I would like to set up a model wehere the level 1 residual variance is explcitly modeled (Snijders & Bosker, 2012, p. 119-129), so that the level one random part depends on some covariate (SES = Pupils Socio Economic Status):
I don't have the S & B book handy right now. Do you want (1) the level-1 residual variance to be a function of a covariate, or (2) the random effects to be a function of a covariate? If the former, Mplus doesn't not yet have Constraint=SES implemented for two-level.
I am fitting a multilevel model with a cross-level interaction, in which a between-level predictor (maternal diagnosis) moderates the random slope coefficient for a within-level predictor. I'm interested in understanding how this interaction explains individual differences in my outcome variable. The outcome variable appears to display non-constant error variance. The model is theoretically informed and I can't think of other variables that might account for this distribution in my DV. The N is 196, with 98 families (2 siblings per family).

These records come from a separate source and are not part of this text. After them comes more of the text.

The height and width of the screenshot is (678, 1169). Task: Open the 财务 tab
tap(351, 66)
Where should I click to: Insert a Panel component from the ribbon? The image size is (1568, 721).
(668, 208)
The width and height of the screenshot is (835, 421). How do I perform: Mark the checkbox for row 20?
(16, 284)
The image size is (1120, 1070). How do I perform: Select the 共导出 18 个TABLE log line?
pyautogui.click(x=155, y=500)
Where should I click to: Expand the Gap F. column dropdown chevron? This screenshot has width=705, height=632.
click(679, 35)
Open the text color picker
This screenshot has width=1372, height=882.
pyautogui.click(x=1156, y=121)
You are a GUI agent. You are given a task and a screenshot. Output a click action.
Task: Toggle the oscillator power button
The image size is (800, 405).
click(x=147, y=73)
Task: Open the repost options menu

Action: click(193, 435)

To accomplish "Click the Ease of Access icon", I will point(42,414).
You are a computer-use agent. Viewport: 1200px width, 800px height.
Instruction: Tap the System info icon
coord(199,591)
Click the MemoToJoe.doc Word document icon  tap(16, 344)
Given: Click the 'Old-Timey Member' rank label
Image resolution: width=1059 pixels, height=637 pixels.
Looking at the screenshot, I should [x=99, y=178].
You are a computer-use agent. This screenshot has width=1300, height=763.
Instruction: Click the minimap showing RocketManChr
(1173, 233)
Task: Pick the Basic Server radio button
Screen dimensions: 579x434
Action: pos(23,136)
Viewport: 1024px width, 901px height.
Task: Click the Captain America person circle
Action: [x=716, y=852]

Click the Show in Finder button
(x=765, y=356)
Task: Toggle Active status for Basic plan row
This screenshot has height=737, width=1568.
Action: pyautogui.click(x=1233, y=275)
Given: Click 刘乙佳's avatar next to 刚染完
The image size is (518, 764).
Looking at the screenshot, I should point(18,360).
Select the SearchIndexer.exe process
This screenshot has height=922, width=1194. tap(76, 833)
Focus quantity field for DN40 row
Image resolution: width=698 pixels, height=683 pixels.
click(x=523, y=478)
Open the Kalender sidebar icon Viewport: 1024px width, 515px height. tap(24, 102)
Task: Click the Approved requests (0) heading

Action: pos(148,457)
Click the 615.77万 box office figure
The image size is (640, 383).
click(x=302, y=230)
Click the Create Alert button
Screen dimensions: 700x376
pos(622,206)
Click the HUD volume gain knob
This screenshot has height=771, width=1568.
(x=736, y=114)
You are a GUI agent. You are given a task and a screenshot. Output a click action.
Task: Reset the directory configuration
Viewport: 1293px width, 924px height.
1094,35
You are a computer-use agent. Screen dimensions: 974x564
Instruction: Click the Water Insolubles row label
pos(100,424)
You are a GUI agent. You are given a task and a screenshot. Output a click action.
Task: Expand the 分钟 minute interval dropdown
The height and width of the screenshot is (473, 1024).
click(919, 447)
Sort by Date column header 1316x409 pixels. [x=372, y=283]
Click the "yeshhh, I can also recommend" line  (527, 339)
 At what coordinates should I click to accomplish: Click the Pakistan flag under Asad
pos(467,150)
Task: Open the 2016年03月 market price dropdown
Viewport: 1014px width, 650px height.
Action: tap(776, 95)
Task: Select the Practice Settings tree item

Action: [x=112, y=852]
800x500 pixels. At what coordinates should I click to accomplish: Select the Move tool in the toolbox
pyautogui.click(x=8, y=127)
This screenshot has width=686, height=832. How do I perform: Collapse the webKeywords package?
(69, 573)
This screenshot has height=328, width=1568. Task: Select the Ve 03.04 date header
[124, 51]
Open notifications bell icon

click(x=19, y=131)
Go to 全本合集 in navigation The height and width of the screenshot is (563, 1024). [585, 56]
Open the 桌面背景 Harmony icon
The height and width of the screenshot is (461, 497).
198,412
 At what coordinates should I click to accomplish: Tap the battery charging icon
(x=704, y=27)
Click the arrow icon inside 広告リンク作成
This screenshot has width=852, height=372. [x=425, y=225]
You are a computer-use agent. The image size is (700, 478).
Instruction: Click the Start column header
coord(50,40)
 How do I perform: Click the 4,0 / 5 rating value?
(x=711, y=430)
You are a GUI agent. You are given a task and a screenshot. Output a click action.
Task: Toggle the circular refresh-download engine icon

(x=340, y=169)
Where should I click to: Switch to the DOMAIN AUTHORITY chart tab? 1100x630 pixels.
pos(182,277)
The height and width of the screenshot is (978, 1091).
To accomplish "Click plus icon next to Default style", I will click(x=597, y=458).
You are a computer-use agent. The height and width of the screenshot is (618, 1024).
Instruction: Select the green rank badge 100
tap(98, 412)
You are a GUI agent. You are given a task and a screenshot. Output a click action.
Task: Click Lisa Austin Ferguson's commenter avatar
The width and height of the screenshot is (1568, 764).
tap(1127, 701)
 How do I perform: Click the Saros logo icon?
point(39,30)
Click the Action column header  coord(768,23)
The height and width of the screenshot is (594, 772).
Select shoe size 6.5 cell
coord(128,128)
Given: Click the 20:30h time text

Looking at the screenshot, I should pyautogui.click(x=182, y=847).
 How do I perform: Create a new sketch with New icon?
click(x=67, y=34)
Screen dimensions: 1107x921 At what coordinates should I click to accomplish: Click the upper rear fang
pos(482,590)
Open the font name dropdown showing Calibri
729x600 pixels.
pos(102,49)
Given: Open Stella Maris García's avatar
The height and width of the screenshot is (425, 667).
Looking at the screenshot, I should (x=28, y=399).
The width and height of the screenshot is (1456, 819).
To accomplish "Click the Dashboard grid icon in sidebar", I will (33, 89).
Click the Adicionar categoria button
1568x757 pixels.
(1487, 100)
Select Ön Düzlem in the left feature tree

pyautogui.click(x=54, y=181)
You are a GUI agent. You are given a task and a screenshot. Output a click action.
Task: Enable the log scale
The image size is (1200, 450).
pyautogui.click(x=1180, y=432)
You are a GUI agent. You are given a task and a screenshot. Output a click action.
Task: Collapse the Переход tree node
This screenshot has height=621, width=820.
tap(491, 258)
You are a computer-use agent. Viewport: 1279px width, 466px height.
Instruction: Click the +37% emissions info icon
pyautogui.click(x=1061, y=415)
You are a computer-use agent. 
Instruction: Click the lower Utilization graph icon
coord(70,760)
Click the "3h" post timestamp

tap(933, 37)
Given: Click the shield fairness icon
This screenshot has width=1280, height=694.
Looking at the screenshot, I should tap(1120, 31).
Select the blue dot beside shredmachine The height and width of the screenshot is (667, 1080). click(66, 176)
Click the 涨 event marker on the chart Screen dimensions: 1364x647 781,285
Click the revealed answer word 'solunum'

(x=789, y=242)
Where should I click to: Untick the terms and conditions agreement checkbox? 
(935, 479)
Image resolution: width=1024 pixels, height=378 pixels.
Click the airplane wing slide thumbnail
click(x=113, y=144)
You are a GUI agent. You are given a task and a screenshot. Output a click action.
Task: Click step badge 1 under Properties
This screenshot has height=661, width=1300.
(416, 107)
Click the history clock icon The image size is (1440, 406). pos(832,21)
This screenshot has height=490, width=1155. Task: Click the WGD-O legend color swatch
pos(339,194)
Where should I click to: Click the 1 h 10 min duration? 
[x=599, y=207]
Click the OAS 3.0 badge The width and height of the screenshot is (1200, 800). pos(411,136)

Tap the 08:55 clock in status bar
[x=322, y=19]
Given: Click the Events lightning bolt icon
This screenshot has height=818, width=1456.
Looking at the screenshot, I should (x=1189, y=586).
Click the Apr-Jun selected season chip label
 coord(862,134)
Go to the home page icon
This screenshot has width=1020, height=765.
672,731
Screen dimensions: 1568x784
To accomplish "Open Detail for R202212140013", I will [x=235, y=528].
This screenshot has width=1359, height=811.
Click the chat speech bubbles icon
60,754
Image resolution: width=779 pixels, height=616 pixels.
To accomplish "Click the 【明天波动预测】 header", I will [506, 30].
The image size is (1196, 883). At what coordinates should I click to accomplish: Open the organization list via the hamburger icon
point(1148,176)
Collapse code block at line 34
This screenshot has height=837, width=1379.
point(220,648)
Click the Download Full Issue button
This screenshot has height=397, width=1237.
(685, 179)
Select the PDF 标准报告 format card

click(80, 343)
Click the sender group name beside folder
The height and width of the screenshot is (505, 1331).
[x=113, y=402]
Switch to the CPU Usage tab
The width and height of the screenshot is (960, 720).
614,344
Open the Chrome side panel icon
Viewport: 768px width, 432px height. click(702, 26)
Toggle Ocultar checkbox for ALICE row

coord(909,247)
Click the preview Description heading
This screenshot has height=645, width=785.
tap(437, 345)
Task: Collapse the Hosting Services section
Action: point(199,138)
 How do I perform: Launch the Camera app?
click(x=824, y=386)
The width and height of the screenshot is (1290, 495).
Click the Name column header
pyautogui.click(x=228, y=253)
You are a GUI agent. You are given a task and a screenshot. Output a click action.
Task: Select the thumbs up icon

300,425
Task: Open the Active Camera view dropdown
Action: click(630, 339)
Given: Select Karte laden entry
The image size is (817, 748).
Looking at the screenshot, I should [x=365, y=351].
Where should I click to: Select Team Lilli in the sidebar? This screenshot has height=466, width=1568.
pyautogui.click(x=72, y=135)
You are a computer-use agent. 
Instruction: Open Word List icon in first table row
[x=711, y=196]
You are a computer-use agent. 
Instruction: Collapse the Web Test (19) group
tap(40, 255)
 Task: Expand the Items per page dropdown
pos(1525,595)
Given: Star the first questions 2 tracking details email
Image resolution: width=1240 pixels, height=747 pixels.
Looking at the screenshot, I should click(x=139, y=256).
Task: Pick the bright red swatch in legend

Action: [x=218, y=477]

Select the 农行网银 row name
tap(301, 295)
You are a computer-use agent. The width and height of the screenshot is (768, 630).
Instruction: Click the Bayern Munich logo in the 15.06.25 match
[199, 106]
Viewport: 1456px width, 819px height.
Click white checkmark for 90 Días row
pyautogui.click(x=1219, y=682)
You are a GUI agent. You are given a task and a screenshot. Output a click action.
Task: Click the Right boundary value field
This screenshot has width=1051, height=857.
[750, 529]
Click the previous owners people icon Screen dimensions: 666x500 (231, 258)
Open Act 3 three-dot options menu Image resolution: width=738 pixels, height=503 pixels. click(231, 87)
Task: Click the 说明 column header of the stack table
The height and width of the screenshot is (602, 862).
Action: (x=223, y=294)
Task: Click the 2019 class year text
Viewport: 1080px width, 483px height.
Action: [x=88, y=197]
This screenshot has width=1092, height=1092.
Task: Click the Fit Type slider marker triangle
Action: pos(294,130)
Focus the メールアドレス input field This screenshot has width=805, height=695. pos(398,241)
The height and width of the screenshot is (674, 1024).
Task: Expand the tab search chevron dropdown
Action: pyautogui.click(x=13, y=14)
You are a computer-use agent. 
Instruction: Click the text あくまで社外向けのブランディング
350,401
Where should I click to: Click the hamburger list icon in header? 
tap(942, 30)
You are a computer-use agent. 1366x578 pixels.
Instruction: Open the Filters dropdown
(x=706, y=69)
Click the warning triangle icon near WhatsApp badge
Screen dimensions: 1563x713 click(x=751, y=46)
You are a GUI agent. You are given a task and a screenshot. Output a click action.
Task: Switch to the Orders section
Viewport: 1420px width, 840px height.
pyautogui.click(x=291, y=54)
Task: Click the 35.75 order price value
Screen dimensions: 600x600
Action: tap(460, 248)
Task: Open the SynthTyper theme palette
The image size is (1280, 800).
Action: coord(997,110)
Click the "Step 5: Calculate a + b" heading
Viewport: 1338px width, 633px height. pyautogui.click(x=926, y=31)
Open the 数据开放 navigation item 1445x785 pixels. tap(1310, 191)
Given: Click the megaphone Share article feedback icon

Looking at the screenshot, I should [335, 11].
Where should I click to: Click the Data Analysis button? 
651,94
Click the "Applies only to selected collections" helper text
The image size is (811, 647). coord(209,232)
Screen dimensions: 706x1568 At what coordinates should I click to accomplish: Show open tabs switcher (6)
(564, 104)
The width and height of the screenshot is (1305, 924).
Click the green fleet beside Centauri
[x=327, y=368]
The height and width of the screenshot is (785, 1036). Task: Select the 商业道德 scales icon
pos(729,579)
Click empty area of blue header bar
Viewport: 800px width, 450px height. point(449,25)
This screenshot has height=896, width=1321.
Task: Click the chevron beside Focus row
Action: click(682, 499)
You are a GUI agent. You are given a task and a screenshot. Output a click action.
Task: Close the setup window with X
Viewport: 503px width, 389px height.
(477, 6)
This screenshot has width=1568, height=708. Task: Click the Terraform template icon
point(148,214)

I have seen three approaches in the literature for handling this problem, and am wondering which you recommend:
1. Using type = complex to compute robust standard errors. I'm uncertain whether this is an option given the cross-level interaction, despite the fact that I'm really only interested in explaining variance across individuals.
2. Transforming the dependent variable (E.g. log transformation).
3. Using a WLS estimator, which I don't believe is available in MPLUS with type = random.